Difícilmente Maduro se hará eco de estas denuncias porque nunca tuvo intención de jugar limpio en las elecciones, sino montar una farsa que justificara su permanencia en el poder hasta al menos 2030. Una vez rematada la operación, lo primero que ha hecho es ascender en el organigrama del chavismo a figuras de la línea más dura (sus halcones) como Delcy Rodríguez y Diosdado Cabello. A su vicepresidenta ejecutiva la ha puesto al frente del ministerio de Petróleo, fuente de riqueza personal y corruptelas en la cúpula del gobierno. Y a Cabello, su número dos, lo sitúa al mando del ministerio de Interior y Justicia.
Al cumplirse un mes del fraude electoral, la oposición no dudó en salir a las calles proclamando a González, quien en cualquier momento podría ser arrestado, como el verdadero ganador de los comicios. La propia María Corina se atrevió a desfilar con la multitud, desafiando a un aparato represor que la acosa día y noche, mientras miembros de la oposición son encarcelados o desaparecen en redadas sin las mínimas garantías procesales.

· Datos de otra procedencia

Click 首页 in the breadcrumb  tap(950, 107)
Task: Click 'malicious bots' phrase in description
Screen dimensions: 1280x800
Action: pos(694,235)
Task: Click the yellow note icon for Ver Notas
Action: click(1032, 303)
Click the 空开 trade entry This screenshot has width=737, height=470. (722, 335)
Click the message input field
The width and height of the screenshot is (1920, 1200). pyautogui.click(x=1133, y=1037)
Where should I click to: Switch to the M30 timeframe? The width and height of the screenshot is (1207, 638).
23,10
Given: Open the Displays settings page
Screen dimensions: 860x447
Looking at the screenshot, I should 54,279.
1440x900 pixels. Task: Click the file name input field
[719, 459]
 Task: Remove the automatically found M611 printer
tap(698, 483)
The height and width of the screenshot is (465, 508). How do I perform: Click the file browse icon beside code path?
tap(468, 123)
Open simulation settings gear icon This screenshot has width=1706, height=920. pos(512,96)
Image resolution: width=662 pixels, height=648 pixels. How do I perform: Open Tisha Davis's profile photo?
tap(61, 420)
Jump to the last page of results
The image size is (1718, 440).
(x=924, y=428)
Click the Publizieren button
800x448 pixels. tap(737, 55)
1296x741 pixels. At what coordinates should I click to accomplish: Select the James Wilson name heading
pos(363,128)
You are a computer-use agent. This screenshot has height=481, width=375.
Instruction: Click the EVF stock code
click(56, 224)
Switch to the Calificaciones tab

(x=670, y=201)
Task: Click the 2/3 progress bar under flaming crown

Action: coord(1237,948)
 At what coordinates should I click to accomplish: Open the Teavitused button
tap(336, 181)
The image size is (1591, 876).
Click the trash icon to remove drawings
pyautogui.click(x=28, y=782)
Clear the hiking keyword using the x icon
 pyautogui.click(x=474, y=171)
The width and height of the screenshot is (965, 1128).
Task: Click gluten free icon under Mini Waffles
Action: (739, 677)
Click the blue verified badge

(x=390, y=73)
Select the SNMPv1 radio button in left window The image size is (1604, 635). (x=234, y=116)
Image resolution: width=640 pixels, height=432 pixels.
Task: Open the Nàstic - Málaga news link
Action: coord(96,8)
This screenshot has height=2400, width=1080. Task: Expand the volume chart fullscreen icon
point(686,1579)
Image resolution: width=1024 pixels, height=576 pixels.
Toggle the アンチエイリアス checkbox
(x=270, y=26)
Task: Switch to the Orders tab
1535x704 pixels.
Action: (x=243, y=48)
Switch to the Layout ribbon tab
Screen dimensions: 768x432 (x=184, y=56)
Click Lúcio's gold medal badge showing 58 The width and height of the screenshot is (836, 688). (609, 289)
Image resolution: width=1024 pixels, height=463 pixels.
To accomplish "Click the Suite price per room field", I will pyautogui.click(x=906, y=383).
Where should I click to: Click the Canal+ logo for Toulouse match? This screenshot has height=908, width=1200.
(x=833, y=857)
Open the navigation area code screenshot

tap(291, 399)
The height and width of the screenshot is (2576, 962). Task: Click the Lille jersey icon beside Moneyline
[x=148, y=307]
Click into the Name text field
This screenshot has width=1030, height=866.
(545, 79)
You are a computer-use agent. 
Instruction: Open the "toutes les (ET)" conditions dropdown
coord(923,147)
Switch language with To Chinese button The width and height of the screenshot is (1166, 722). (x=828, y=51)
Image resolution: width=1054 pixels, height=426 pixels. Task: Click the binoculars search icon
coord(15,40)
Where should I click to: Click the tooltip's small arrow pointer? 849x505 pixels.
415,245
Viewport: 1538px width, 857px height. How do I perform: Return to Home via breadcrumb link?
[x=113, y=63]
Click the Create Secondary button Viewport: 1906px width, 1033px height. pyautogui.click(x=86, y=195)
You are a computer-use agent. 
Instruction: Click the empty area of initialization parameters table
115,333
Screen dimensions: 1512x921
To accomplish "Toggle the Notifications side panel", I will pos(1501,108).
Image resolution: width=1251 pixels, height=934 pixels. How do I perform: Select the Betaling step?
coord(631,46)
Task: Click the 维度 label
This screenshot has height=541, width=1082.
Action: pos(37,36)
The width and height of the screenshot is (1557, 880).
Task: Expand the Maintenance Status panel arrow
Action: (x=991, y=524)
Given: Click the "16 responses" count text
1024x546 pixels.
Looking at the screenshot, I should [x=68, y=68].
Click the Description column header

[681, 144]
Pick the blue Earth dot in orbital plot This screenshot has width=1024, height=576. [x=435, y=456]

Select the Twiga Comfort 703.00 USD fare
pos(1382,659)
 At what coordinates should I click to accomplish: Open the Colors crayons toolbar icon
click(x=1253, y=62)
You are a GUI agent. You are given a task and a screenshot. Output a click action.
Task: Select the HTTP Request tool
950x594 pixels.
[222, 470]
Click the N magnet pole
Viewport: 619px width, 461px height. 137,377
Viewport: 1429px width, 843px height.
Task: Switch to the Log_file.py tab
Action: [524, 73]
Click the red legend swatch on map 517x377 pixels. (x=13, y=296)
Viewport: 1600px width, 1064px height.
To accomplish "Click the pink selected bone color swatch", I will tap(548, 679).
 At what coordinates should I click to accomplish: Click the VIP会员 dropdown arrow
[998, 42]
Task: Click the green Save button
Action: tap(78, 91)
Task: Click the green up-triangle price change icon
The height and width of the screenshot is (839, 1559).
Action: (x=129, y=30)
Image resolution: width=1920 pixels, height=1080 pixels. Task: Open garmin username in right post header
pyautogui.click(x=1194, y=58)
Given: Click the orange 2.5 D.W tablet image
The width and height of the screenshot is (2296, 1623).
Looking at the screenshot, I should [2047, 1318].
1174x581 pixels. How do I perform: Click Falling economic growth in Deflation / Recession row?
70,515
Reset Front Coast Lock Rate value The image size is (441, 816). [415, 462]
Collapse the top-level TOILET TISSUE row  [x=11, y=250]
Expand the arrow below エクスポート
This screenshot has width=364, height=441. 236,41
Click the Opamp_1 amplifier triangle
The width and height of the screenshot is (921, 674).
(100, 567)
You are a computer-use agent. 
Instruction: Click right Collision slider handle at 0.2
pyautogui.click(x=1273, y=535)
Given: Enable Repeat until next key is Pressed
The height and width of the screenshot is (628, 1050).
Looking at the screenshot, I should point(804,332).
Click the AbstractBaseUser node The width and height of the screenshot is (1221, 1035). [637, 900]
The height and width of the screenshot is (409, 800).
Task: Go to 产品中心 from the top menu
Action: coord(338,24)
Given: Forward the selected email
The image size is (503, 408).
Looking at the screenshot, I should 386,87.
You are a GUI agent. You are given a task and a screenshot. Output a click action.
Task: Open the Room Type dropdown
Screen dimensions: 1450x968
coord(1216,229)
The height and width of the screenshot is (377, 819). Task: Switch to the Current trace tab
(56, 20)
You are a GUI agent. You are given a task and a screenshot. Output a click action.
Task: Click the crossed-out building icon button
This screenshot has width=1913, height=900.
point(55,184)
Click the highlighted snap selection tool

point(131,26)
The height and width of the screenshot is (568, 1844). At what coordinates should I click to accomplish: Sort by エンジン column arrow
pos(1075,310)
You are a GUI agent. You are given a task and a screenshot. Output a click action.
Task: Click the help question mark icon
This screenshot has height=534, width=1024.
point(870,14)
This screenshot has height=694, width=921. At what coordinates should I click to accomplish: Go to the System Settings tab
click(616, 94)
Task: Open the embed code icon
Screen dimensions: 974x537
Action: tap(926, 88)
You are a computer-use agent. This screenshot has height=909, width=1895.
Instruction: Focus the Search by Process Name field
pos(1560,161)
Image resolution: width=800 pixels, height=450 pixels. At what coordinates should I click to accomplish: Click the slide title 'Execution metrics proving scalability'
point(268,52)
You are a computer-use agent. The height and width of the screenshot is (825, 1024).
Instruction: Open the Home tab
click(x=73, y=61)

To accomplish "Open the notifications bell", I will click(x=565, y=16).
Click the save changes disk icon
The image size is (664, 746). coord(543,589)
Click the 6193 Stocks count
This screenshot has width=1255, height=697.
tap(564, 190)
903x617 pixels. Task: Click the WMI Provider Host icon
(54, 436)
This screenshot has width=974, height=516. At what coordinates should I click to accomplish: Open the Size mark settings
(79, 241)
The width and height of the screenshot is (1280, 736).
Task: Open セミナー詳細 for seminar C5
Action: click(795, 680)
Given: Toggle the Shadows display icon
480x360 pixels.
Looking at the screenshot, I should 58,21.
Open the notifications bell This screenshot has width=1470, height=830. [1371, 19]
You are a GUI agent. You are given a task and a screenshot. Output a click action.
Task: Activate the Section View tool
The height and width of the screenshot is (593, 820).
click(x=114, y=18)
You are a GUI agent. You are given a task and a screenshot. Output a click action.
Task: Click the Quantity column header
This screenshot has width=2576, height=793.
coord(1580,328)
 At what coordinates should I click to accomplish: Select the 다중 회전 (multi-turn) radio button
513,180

El chavismo se aferra al poder porque es lo que verdaderamente le interesa. Es su única razón de ser, y no la de generar prosperidad y contribuir a la democracia. Como en Cuba, es el único logro que pueden apuntarse. O sea, ser un régimen despótico y corrupto que se vale de la violencia para amedrentar a la población. Por ahora, la oposición no tiene otra salida que la de resistir y los gobiernos democráticos, el deber moral de castigar con sanciones y aislar a un régimen que viola los principios básicos de una sociedad abierta. Poco más puede hacerse mientras se alienta un cambio desde dentro del chavismo. Si no, que se lo pregunten a los cubanos después de la friolera de 65 años.